Phase 4: Data integration
Combine all three datasets in GIS. Overlay the LiDAR DEM with magnetometer and GPR anomaly maps. GeoHammer supports multi-sensor geophysical data processing. Features supported by two or three independent sensors carry far more interpretive confidence than single-sensor detections.
The practical advantage of running this workflow through SPH Engineering's ecosystem is that by using UgCS you are able to plan flights for all three sensor types within one software environment. SkyHub integrates the sensor payload with the drone and enables synchronized, GNSS-timestamped data collection. You work with the same coordinate system, mission planning tool, and processing pipeline.
Who benefits from drone-based LiDAR and multi-sensor archaeological survey
Academic and research institutions running fieldwork programs are an obvious audience. Ludwig-Maximilians University's work at Theilenhofen and Northrop Grumman's SITEs initiative at Mimbres both fall into this category.
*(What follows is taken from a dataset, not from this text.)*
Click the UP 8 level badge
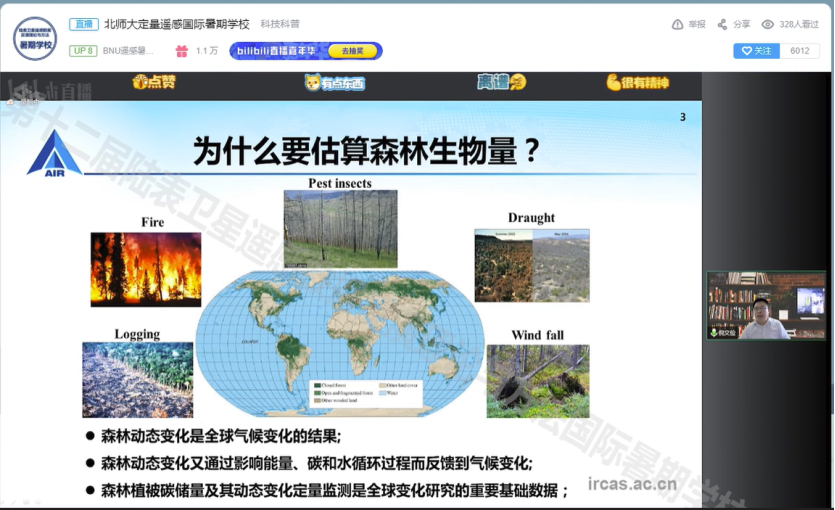 pos(83,51)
Cultural resource management (CRM) firms conducting pre-construction archaeological assessments under regulatory deadlines benefit from the speed of drone survey over large parcels. Government heritage agencies responsible for monitoring site condition across broad geographic areas gain from repeatable, georeferenced survey data that enables change detection over time. And forensic archaeological teams working on conflict-zone or mass-grave identification use the same sensor combinations for non-invasive subsurface detection.
The common thread is sites that are too large for hand-carried instruments, too remote or vegetated for pedestrian survey, or too sensitive for invasive investigation.
From surface to subsurface: LiDAR as part of the system, not the whole answer
LiDAR for archaeology has proven its value at every scale, from finding lost Maya cities across thousands of square kilometers to tracing Roman road segments in the English countryside. The discoveries are real and the technology's ability to map ground surface through vegetation remains unmatched by most remote sensing methods.
But presenting LiDAR as the complete archaeological survey solution misrepresents what it does - it maps surfaces. The subsurface requires different physics, and the most informative archaeological surveys are the ones that layer surface topography (LiDAR), magnetic field variation (magnetometry), and subsurface stratigraphy (GPR) into a single, georeferenced interpretation.
SPH Engineering's product line, from UgCS flight planning to SkyHub integration, GPR and magnetometer payloads, LiDAR survey tools, and GeoHammer data processing, supports this layered approach. The archaeological field is one of the areas where that integration matters the most.